= Aufgaben =
a. Zitiere aus dem Forumstext über das Glätten von Linien in Illustrator wörtlich die Stelle von "## Rofi (2." bis "wird der Pfad.".
b. In welchem Bereich kann laut dem Forumstext über das Glätten von Linien in Illustrator der Wert für die Genauigkeit liegen?

# Illustrator: verwackelte Bunstift-Linien grade machen?



## Fleck06 (1. April 2006)

Wie kann ich verwackelte Linien, die mit einem Stiftwerkzeug gezeichnet wurden immer mehr  grade machen?

und:

immer mehr "verrunden"?


THX


----------



## Rofi (2. April 2006)

Hi,
nachfolgend ein Auszug aus der Hilfe:



> So ändern Sie den Glättungsgrad
> Doppelklicken Sie auf das Glätten-Werkzeug .
> Stellen Sie die folgenden Optionen ein, und klicken Sie auf „OK“:
> „Genauigkeit“, um zu bestimmen, wie weit Sie die Maus oder den Stift bewegen müssen, bis Illustrator dem Pfad einen neuen Ankerpunkt hinzufügt. So bedeutet etwa ein Genauigkeitswert von 2,5, dass Bewegungen des Werkzeugs von weniger als 2,5 Pixel nicht registriert werden. Die Genauigkeit kann zwischen 0,5 und 20 Pixel liegen. Je höher der Wert, desto glatter und weniger komplex ist der Pfad.
> „Glättung“, um zu bestimmen, wie stark Illustrator den Pfad glättet, wenn Sie das Werkzeug anwenden. Der Wert für „Glättung“ kann zwischen 0% und 100% liegen. Je höher der Wert ist, desto glatter wird der Pfad.



Gruß,
Rofi


----------

= Datenteil =
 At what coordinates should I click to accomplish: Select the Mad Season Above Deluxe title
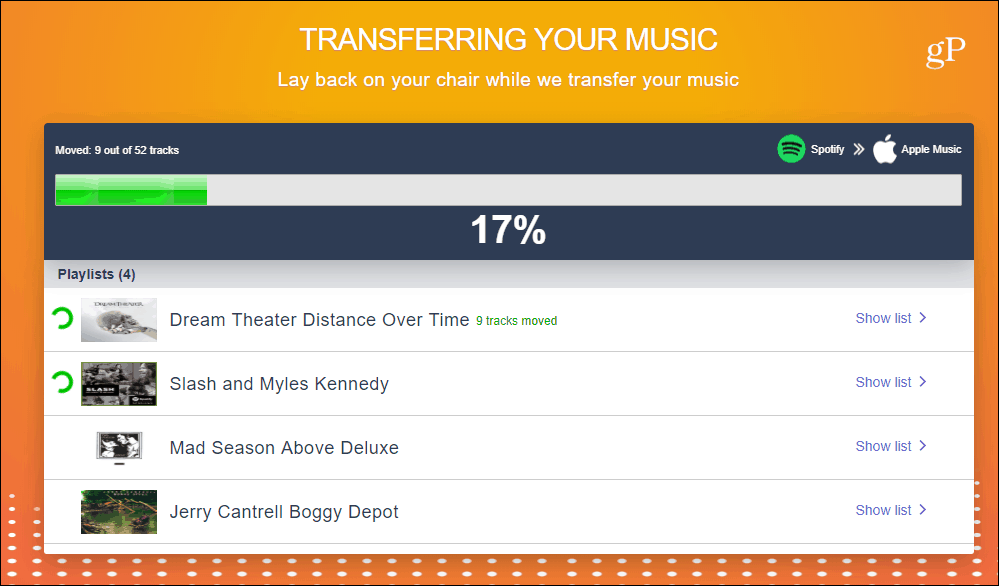point(284,448)
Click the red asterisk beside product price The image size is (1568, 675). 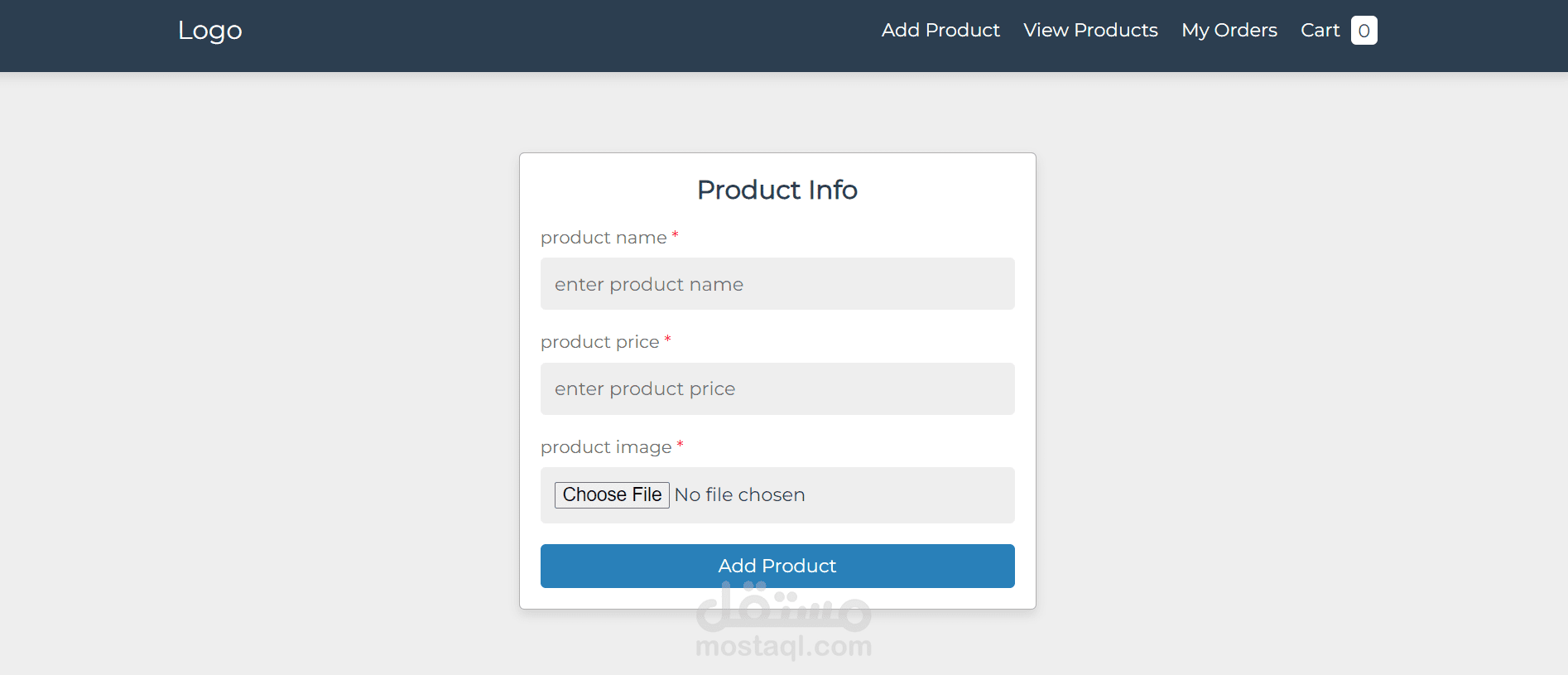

= Lösungen =
a.
## Rofi (2. April 2006)

Hi,
nachfolgend ein Auszug aus der Hilfe:



> So ändern Sie den Glättungsgrad
> Doppelklicken Sie auf das Glätten-Werkzeug .
> Stellen Sie die folgenden Optionen ein, und klicken Sie auf „OK“:
> „Genauigkeit“, um zu bestimmen, wie weit Sie die Maus oder den Stift bewegen müssen, bis Illustrator dem Pfad einen neuen Ankerpunkt hinzufügt. So bedeutet etwa ein Genauigkeitswert von 2,5, dass Bewegungen des Werkzeugs von weniger als 2,5 Pixel nicht registriert werden. Die Genauigkeit kann zwischen 0,5 und 20 Pixel liegen. Je höher der Wert, desto glatter und weniger komplex ist der Pfad.
> „Glättung“, um zu bestimmen, wie stark Illustrator den Pfad glättet, wenn Sie das Werkzeug anwenden. Der Wert für „Glättung“ kann zwischen 0% und 100% liegen. Je höher der Wert ist, desto glatter wird der Pfad.

b. Zwischen 0,5 und 20 Pixel.